Air New Zealand plans to add extra flights between Auckland and Los Angeles after Qantas announced today it has been forced to close the same route as a cost-cutting measure.
Qantas will end flights between the cities in May because of financial pressure, that is also resulting in job losses, delayed orders for new aircraft and the early retirement of others.
Air NZ currently operates 12 direct services a week between Auckland and LA.
Today the airline confirmed plans to "add further capacity on the route'' as a result of the Qantas announcement.
The number of additional flights had not yet been decided, spokeswoman Marie Hosking said.
Grabaseat deals to LA would continue and Air NZ had no intention of raising airfares as a result of the announcement, she said.
The Qantas moves were announced by chief executive Alan Joyce in results that showed a A$215 million (NZ$261.72 million) fall in underlying pre-tax profit in the six months to the end of December.
Mr Joyce said that with a volatile world economy and soaring costs disciplined financial management was vital.
"That means taking hard decisions today to ensure that we can secure jobs and success for the future,'' he said.
The decision to withdraw from Auckland-Los Angeles flights from May 6 was one of a number of routes hit by the pressures on Qantas' struggling international operations.
The airline will also drop flights between Singapore and Mumbai, India, in May, adding to previously-announced withdrawals next month from the Hong Kong-London and Bangkok-London routes.
Boeing 747s will be replaced by Airbus A330s on a number of international and domestic flights, two 747 aircraft will be retired early in addition to the four announced last August, and new Boeing 787-800 deliveries, hit by manufacturing delays, will be deferred.
These moves will be part of reductions of A$700m in capital spending, to A$4.6 billion (NZ$5.6b) in 2011-13, with further cuts to be identified.
Heavy maintenance operations in Australia will also be hit, with 500 jobs to be lost as "structurally redundant" because of aircraft retirement and operational changes, although Joyce said none would be moved overseas.
In the half-year to December Qantas' profit fell 83 per cent to A$42m, following the grounding of the airline's fleet during industrial action that cost A$194m and fuel costs that rose 26 per cent to A$2.2b.
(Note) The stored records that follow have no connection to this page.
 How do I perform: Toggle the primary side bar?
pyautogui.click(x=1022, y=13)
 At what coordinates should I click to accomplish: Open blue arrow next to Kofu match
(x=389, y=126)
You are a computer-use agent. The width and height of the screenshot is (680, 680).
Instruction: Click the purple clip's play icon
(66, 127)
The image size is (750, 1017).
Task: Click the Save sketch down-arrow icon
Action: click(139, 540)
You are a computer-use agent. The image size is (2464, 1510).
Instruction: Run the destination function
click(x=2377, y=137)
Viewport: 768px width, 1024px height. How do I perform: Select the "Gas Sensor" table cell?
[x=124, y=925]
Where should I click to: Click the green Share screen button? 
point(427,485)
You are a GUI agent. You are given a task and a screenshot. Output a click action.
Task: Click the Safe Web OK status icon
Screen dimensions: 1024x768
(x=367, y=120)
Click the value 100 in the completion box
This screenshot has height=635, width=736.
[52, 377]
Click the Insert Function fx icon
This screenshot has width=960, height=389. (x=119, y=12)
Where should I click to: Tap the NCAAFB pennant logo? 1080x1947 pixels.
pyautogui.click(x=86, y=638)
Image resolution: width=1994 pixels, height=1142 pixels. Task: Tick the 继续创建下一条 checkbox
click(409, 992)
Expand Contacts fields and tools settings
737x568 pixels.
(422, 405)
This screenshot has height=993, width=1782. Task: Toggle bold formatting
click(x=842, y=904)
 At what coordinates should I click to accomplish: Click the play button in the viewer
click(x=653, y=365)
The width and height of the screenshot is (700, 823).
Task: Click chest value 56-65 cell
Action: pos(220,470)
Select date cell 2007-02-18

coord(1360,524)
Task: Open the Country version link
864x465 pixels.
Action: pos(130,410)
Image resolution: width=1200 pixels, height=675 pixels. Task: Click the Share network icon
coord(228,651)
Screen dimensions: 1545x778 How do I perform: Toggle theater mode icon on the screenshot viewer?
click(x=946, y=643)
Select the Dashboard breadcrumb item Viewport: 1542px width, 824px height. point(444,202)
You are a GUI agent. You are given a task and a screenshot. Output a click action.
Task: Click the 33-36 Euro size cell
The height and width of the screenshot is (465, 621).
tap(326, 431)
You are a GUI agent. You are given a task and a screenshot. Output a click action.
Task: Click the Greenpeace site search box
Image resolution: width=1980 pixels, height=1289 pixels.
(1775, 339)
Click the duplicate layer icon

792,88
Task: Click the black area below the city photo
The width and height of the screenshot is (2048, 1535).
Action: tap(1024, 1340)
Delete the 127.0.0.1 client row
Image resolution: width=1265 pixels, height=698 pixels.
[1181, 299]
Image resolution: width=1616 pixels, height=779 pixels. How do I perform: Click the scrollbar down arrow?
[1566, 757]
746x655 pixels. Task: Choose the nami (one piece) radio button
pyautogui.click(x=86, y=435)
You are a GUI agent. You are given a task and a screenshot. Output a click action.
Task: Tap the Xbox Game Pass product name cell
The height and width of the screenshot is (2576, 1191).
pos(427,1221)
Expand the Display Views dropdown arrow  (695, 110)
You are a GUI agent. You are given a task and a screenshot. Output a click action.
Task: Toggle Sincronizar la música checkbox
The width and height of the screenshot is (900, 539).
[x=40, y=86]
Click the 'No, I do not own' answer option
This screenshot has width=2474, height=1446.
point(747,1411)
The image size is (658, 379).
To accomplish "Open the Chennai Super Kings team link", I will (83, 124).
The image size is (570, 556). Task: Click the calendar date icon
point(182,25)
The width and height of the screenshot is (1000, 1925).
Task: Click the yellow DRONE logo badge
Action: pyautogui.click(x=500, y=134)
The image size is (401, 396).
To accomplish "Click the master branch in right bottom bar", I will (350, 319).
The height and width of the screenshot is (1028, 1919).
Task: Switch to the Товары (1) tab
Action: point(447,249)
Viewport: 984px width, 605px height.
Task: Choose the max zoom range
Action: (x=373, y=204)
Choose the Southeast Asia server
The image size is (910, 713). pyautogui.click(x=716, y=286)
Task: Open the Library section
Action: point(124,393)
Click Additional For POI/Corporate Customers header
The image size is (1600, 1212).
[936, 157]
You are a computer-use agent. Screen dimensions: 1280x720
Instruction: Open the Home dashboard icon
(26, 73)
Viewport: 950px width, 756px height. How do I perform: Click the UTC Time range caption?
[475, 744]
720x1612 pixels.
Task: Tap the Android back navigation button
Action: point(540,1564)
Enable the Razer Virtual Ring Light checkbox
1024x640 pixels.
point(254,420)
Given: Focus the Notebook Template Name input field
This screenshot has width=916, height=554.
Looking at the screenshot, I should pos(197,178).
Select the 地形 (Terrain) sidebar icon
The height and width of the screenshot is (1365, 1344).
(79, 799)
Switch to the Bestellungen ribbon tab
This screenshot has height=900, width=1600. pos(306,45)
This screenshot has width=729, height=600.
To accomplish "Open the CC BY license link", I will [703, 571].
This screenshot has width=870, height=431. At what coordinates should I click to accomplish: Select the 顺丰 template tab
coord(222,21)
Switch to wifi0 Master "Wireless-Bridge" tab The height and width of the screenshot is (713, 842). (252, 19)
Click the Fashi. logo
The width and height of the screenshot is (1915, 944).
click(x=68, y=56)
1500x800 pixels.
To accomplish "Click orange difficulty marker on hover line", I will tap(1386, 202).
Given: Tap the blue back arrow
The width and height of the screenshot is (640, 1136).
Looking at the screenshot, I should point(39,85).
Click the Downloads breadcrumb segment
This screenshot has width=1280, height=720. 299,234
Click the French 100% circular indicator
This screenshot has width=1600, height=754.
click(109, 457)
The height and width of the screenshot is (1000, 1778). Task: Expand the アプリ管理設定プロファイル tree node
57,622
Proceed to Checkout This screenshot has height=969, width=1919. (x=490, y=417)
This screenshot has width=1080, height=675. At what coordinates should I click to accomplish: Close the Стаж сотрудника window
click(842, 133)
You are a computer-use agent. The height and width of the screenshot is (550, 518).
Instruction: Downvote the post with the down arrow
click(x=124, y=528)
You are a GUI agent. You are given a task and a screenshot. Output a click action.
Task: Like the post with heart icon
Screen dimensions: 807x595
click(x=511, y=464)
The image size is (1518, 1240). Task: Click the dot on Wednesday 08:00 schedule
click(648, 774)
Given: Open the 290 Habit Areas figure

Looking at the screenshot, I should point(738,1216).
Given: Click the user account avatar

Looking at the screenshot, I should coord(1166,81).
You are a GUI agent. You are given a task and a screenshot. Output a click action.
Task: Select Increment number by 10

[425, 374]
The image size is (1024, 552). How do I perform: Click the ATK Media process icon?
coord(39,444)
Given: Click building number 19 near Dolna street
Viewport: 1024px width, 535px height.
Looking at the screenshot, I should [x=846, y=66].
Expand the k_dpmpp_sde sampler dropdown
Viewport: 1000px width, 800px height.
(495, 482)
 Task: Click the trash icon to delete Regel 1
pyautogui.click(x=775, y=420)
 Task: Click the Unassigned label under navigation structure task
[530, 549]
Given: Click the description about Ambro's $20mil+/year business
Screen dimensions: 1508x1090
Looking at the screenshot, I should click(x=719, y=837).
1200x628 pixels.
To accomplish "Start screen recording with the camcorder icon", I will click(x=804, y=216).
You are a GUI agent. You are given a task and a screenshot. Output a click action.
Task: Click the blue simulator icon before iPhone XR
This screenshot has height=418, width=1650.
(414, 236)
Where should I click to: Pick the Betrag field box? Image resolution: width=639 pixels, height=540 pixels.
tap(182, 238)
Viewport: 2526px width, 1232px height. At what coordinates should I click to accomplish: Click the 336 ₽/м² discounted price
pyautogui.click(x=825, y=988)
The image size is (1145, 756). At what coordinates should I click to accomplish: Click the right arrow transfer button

Jetstar's underlying earnings before interest, taxes and depreciation increased to a record A$147m for the half, and Qantas Frequent Flyer's EBIT rose from A$107m to A$119m.
But the underlying EBIT for Qantas Freight fell A$3m to A$38m.
Joyce said the measures announced to day would position the Qantas for a strong, sustainable future and build long-term shareholder value.
"We have a clear strategy for the future based on our strong domestic airline businesses, transforming Qantas International and other business areas, the continued growth of Qantas Frequent Flyer and growing Jetstar in Asia," he said.